The NatWest money laundering fine - some takeaways
The circumstance behind NatWest’s £265m fine for money laundering is a fascinating read. And the Statement of Facts provides pointed insight into the failings.
- Read here - https://www.fca.org.uk/publication/corporate/agreed-statement-facts-fca-national-westminster-bank.pdf
Other institutions would do well to measure themselves against these issues and objectively assess whether similar problems have / could occur.
In summary, the issues accepted by the bank were:
- Incorrect customer risk rating
- Automated transaction monitoring:
- Wrong categorisation of cash deposits
- Lack of monitoring for certain products
- System failure to recognise cash deposits and cheques
- No TM differentiators for high-risk clients
- Lack of review/tuning of the system
- Not performing reviews in line with periodic review policy
- Not performing reviews in line with event-driven review policy
- When performing event-driven reviews – doing so poorly
- Poor quality of investigations – both concerning TM and internal SARs
- Lack of critical thinking of bank staff, for example:
- Taking what the customer told them at face value
- Not using data, they had to inform them of risk – for example, comparing expected activity vs actual activity
Three key takeaways:
- No matter how large the organisation, institutions have to have a joined-up, end-to-end control framework.

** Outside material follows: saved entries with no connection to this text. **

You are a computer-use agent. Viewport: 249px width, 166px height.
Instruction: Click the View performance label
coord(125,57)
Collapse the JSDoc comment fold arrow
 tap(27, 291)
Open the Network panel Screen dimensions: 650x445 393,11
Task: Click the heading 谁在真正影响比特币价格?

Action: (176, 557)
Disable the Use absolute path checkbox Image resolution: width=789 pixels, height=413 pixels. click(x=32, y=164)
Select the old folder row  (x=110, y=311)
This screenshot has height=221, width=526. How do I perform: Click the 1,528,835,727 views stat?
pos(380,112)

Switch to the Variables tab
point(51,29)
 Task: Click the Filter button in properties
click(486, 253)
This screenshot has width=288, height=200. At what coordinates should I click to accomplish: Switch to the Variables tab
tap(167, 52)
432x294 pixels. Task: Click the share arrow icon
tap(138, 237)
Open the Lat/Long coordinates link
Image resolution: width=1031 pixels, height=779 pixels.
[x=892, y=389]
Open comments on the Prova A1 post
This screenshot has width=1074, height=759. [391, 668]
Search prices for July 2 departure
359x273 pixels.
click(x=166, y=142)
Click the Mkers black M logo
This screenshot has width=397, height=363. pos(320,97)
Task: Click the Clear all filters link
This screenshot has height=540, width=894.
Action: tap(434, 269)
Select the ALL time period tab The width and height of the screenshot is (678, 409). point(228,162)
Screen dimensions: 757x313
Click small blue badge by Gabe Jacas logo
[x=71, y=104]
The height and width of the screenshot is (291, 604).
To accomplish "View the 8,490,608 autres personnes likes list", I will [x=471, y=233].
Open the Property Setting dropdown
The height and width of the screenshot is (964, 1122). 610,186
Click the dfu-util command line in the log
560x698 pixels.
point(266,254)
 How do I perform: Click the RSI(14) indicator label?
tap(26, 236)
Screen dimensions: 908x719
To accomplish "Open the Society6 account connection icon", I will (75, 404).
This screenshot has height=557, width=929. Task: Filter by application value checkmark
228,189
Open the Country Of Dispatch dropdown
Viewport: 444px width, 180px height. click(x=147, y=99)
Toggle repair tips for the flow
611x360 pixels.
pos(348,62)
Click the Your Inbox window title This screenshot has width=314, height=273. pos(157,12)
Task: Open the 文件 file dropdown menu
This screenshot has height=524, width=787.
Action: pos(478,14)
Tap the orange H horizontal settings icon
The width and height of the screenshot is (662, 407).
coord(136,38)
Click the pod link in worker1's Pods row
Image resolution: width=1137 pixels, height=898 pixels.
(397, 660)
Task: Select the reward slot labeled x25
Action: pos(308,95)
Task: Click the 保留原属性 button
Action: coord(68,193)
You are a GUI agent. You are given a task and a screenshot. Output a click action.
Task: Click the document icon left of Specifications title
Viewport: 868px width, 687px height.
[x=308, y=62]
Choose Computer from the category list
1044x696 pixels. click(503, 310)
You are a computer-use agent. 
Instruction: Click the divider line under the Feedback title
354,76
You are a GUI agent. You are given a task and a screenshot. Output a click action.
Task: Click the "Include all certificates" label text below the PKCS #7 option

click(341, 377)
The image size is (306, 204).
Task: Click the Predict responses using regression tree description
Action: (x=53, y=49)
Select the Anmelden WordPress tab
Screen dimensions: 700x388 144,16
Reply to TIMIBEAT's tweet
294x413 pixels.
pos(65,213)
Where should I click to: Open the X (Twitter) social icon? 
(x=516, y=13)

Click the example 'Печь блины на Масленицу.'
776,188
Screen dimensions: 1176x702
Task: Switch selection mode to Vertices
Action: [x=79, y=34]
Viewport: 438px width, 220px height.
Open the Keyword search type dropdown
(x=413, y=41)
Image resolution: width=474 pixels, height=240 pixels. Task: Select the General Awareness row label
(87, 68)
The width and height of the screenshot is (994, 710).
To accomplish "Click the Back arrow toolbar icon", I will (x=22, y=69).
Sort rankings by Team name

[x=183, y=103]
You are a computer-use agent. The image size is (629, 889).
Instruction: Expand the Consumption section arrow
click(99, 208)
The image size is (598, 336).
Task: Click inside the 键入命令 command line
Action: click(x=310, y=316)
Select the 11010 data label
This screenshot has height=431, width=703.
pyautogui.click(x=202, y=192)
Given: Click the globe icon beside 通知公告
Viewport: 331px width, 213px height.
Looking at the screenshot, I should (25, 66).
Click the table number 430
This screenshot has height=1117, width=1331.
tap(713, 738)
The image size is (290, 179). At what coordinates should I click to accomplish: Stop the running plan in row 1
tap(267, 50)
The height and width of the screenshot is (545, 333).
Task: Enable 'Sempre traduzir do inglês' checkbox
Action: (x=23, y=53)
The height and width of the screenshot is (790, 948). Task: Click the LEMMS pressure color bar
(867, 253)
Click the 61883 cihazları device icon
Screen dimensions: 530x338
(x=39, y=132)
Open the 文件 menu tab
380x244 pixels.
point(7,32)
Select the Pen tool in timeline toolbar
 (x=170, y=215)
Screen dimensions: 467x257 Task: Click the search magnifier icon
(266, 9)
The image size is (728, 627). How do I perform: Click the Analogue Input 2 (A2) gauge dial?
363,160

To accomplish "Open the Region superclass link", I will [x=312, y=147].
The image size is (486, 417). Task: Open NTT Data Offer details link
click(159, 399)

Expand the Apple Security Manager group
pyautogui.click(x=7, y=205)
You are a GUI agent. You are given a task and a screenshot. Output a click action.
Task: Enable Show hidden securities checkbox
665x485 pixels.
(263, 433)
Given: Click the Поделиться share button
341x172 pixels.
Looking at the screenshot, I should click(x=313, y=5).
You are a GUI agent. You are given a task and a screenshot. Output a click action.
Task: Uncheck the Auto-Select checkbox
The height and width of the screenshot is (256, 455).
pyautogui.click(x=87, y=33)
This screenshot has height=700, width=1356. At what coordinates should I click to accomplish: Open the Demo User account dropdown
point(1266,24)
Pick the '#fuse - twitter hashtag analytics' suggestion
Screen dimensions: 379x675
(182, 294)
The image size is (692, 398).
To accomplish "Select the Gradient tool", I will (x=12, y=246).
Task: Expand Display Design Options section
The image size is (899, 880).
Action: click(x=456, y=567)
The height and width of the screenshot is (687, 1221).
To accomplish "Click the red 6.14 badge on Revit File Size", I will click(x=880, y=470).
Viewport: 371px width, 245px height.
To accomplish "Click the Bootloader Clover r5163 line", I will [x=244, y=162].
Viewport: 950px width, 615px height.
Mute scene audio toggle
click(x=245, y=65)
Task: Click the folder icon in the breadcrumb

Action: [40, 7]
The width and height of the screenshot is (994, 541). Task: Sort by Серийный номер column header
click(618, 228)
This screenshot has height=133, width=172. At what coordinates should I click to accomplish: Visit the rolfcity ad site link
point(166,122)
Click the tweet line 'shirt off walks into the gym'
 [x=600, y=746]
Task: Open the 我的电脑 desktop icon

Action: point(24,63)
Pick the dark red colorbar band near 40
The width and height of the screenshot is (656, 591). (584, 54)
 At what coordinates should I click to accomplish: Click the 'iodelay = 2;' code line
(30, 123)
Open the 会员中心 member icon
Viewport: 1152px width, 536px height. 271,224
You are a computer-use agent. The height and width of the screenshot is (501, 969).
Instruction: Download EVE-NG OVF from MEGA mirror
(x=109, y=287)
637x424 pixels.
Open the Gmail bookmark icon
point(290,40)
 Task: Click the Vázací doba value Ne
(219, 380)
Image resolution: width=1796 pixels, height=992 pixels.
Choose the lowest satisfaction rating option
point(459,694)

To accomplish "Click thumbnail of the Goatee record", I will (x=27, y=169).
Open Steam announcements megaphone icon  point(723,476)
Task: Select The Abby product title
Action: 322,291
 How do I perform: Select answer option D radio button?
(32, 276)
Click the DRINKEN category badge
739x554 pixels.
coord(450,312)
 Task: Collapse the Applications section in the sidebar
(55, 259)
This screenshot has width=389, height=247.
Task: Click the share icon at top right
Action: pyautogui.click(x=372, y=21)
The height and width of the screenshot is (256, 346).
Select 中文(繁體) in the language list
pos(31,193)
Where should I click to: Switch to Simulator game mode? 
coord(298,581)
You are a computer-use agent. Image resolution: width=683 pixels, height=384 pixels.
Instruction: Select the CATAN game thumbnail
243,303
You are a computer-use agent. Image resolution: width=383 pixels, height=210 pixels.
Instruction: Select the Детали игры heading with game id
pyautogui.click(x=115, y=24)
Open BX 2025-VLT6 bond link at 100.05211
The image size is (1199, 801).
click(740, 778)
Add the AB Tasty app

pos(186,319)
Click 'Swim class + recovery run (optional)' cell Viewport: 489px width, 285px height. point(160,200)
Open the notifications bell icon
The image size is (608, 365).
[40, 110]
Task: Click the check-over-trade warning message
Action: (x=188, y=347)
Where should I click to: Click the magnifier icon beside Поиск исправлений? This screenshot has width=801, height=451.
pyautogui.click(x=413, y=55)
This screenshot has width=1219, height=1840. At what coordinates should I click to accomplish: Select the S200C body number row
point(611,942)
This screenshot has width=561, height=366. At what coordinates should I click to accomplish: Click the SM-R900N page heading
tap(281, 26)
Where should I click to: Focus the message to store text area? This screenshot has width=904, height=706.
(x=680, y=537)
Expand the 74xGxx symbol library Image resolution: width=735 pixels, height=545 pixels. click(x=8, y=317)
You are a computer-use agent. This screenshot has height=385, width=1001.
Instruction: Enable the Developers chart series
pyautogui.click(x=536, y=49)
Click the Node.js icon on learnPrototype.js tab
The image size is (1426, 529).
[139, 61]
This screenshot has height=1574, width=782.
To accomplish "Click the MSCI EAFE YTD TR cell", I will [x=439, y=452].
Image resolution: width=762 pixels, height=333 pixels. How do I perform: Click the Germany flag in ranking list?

- Controls that operate in isolation will fail to achieve the overall purpose – stopping money laundering.
- From on-boarding to exit and everything in between, the control framework needs to operate in harmony. Not easy to achieve – but this should be the goal.
- There’s still a long way to implement a genuinely risk-based approach.
- The bank stated that they “deeply regret that we failed to monitor one of our customers adequately”. Was this the bank’s way of appealing for a bit of perspective? One customer out of the tens of millions it banks.
- Regardless, if the bank had a functioning risk-based approach, they would have had the time to look carefully at this customer – in a holistic way – and reach an appropriate conclusion before West Yorkshire Police came knocking.
- The bank has spent £1.4bn on financial crime compliance since 2010 in the guise of change programmes, remediation, systems, and full-time staff; This is a staggering amount.
- And NatWest is not alone amongst their peers in spending this amount of money.
- Firms lose track of the purpose – the reason behind why they’re doing what they’re doing. The prevention of money laundering gets lost, and employing a proper risk-based approach gets this focus back.
- Firms, whatever their size, have to kick the tyres (or get someone to do it for them) to know that their controls are working as intended.
- As the statement of facts noted, “the overarching design of the Bank’s ongoing monitoring systems and its policies and procedures concerning ongoing monitoring was in line with industry guidance”.
- So, from a design perspective, the ongoing monitoring controls did not cause alarm.
- However, as highlighted by the case, they did not operate effectively; and it’s always better to do this of your own volition rather than having a Regulator breathing down your neck.